2.0 The Water Factor: The Indispensable Matrix of Life

2.1 The Foundational Importance of Water

The availability of water is arguably the single most important factor governing the form and function of terrestrial plants. As the pioneering ecologist E. Warming stated in 1909, “no other influence impresses its mark to such a degree upon the internal and external structures of the plant as does the amount of water present.” This profound influence stems from the unique and multifaceted roles water plays within the plant at every level of organization.

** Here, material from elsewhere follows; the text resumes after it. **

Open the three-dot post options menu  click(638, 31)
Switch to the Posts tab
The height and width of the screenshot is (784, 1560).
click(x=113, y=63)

1. As a Solvent System: Water is the universal solvent in which mineral nutrients are dissolved in the soil for uptake by roots and in which the biochemical reactions of life occur within plant cells.
2. As a Dispersion Medium: Within the protoplasm, water serves as the medium for the complex colloidal systems—suspensions of proteins and other macromolecules—that are essential for cellular structure and function.
3. In Protein Structure and Function: A close interaction exists between the hydration shell of water molecules surrounding a protein and that protein’s physicochemical properties. The very shape and function of an enzyme can depend on its hydration state.
4. As a Raw Material in Photosynthesis: Water is a direct chemical reactant in photosynthesis, providing the electrons and protons used to convert light energy into chemical energy.
5. As a Raw Material in Hydrolytic Processes: Water is consumed in hydrolysis, the process of breaking down complex molecules like starches and proteins into simpler subunits.
6. In Thermoregulation: Through the process of transpiration, the evaporation of water from leaf surfaces provides a powerful cooling effect, which can be critical for preventing leaves from reaching damagingly high temperatures in direct sunlight.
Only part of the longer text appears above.